If you can’t reach for generics, reflection gets you the same shape with one trade: the field check moves from compile time to runtime.

func Reply(req Replyable, body interface{}, msgId int) {
    v := reflect.ValueOf(body).Elem()
    if f := v.FieldByName("MsgID"); f.IsValid() {
        f.SetInt(int64(msgId))
    }
    if f := v.FieldByName("InReplyTo"); f.IsValid() {
        f.SetInt(int64(req.RequestMsgID()))
    }
    Log.PrintJSON(struct {
        Src  string      `json:"src"`
        Dest string      `json:"dest"`
        Body interface{} `json:"body"`
    }{req.Destination(), req.Source(), body})
}

The body just needs MsgID and InReplyTo fields somewhere reachable. The cleanest way to guarantee that is to embed the same BodyCommon struct we used for generics:

type EchoOkBody struct {
    BodyCommon
    Echo string `json:"echo"`
}

Reply(msg, &EchoOkBody{
    BodyCommon: BodyCommon{Type: "echo_ok"},
    Echo:       msg.Body.Echo,
}, nextMsgID())

reflect.FieldByName walks into embedded structs, so MsgID and InReplyTo are still found through BodyCommon. The call site is identical to approach 3, the body declarations are identical, and there’s no ReplySetter interface to define or satisfy.

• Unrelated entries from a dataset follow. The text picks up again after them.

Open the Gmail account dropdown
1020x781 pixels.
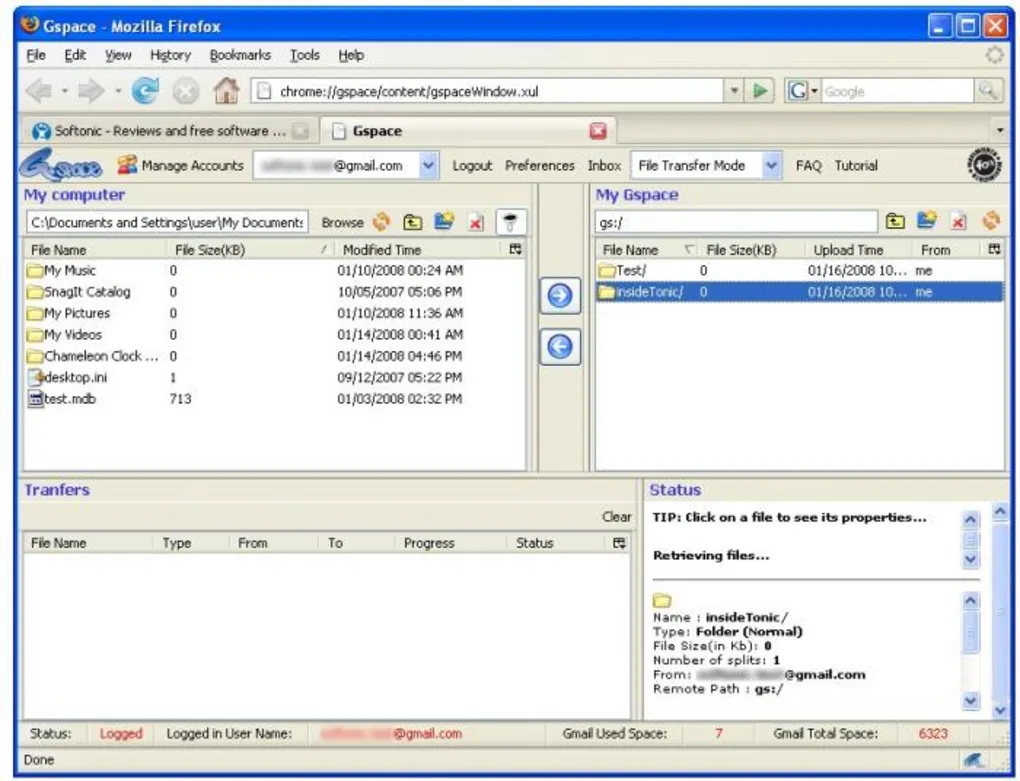pos(428,165)
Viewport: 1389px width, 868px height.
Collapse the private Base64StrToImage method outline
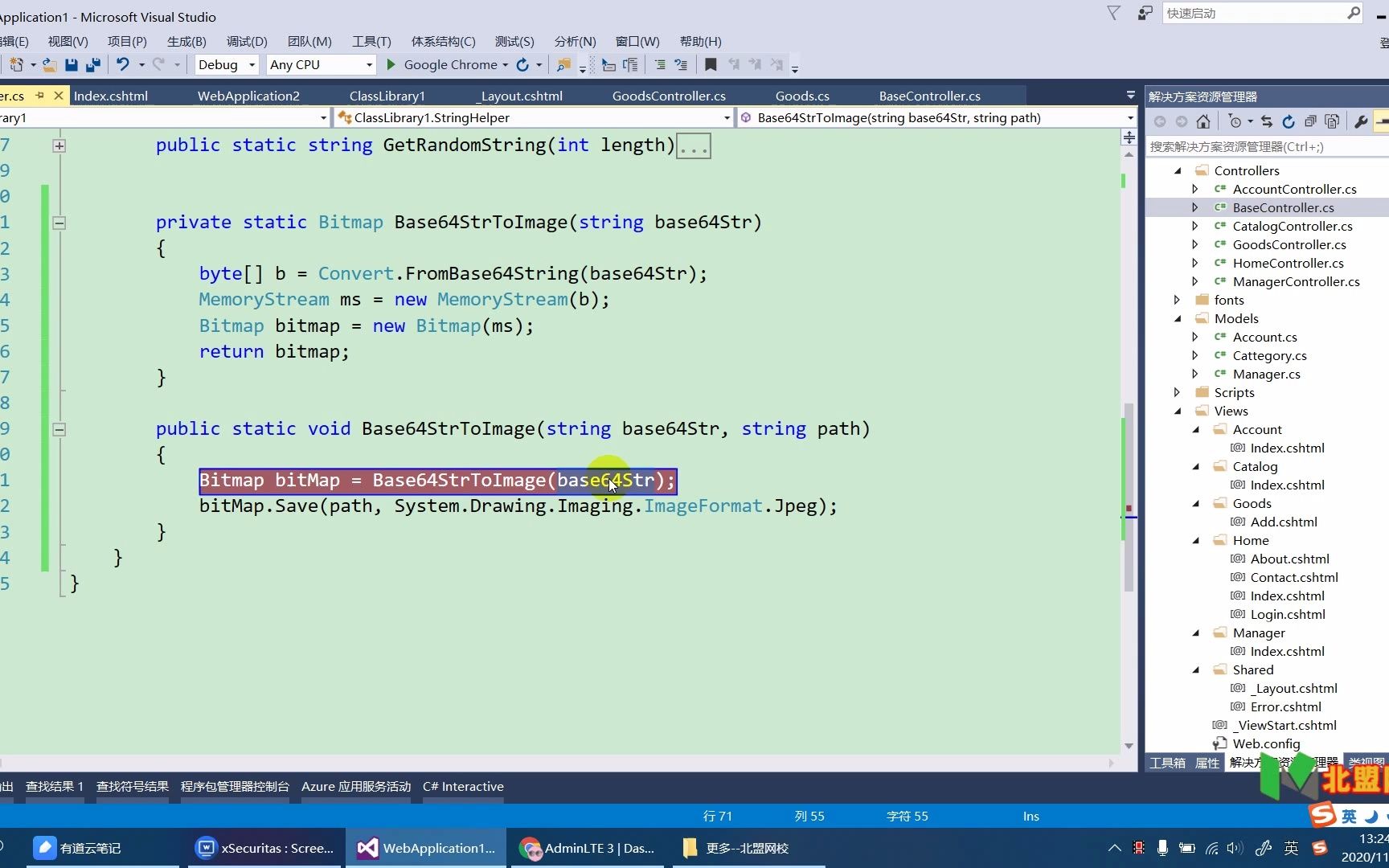coord(59,223)
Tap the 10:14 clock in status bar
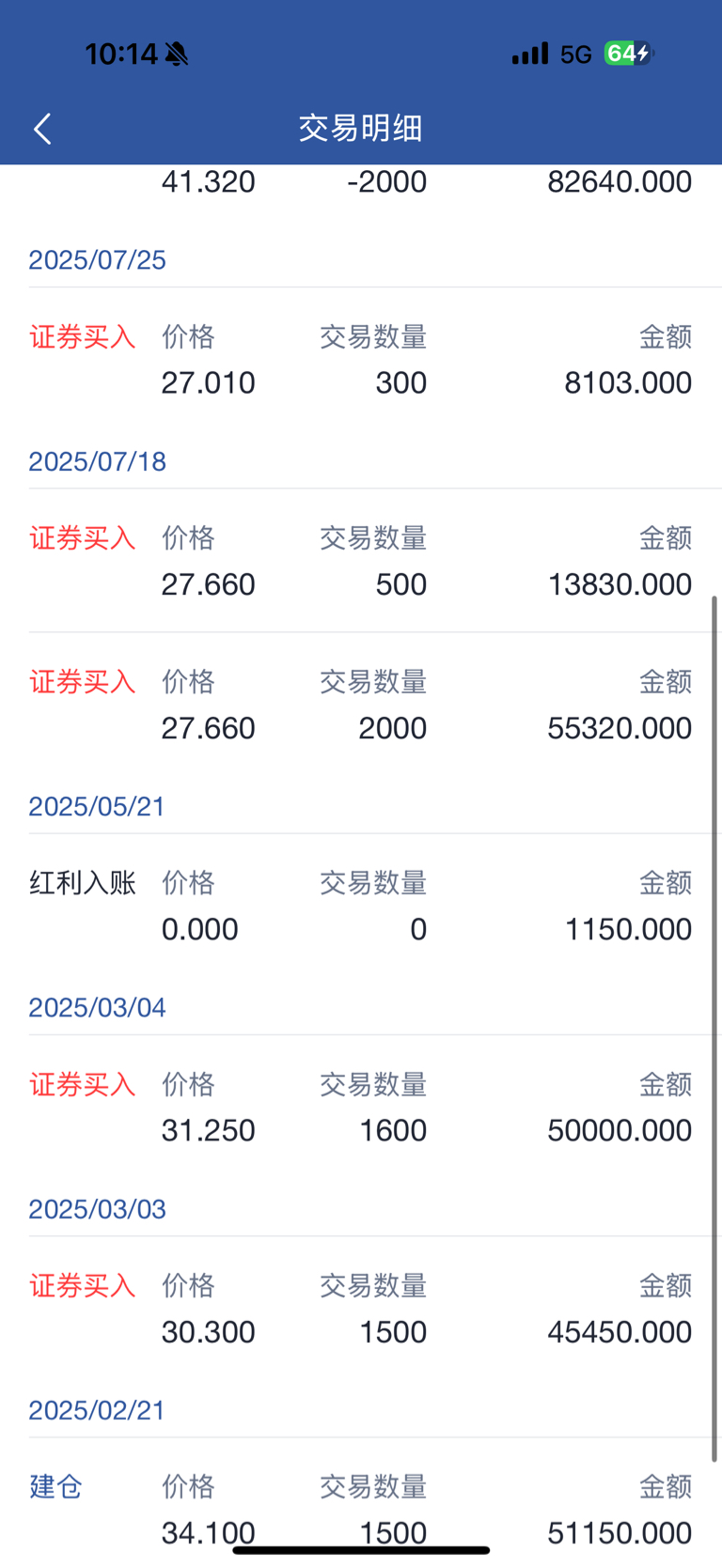722x1568 pixels. tap(121, 54)
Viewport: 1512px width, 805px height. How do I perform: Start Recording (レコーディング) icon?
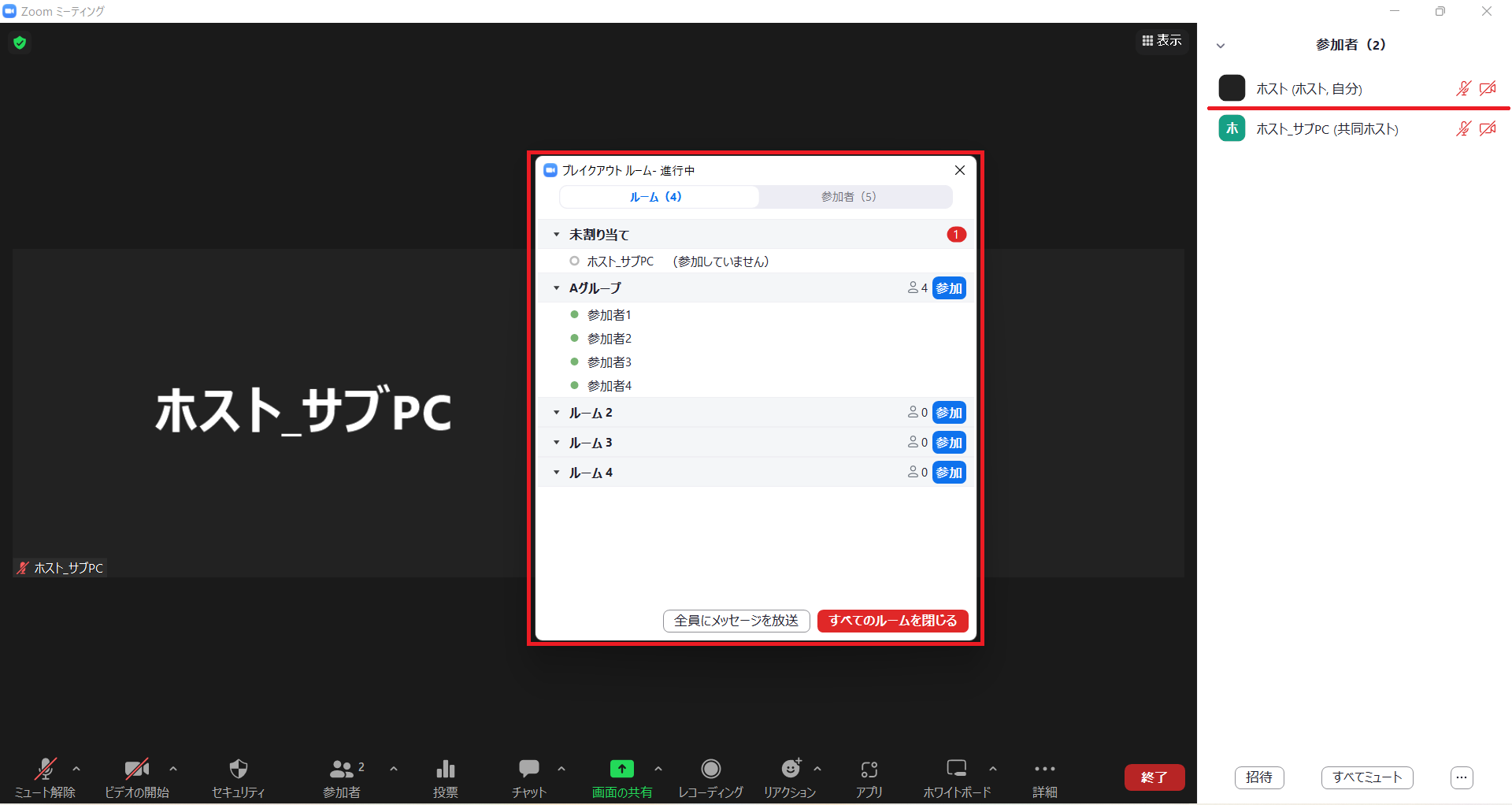pos(710,770)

The cost: rename BodyCommon.MsgID to BodyCommon.MessageID and the code still compiles, still runs, just silently fails to populate the field. The risk is narrower than it sounds (it’s one struct, not per-body), but the compiler can’t help you catch it. You catch it at the grader.

What about sum types?

The natural follow-up: “Why not sum types?” Go doesn’t have them as a language feature. The common workaround is the sealed interface pattern: you define an interface with an unexported method, and only types in your own package can implement it. For a longer read on this, see Jamie Brandon’s Columnar kernels in Go.

The reason sum types didn’t show up in this post is that they solve a different problem. Reply is 1:1: InitMessage maps to InitOk, EchoMessage to EchoOk, deterministically. Sum types shine when you have 1:N: one incoming line could be any of N typed messages, and you need to dispatch on which one arrived.

Dispatch then looks like:

switch m := msg.(type) {
case InitMessage:
    node.Reply(m, &InitOkBody{})
case EchoMessage:
    node.Reply(m, &EchoOkBody{Echo: m.Body.Echo})
}

That dispatch problem is the next thing I’ll hit, the moment I write a node that handles mixed traffic (gossip, broadcast, ack).

Wrapping up

This is the kind of problem where each approach is locally cleaner than the others depending on what you’re optimizing for. Approach 1 keeps types end to end. Approach 2 keeps function count low. Approach 3 keeps both with generics. Approach 4 keeps both without generics, by moving the field check from compile time to runtime.

You can find the full code in this PR.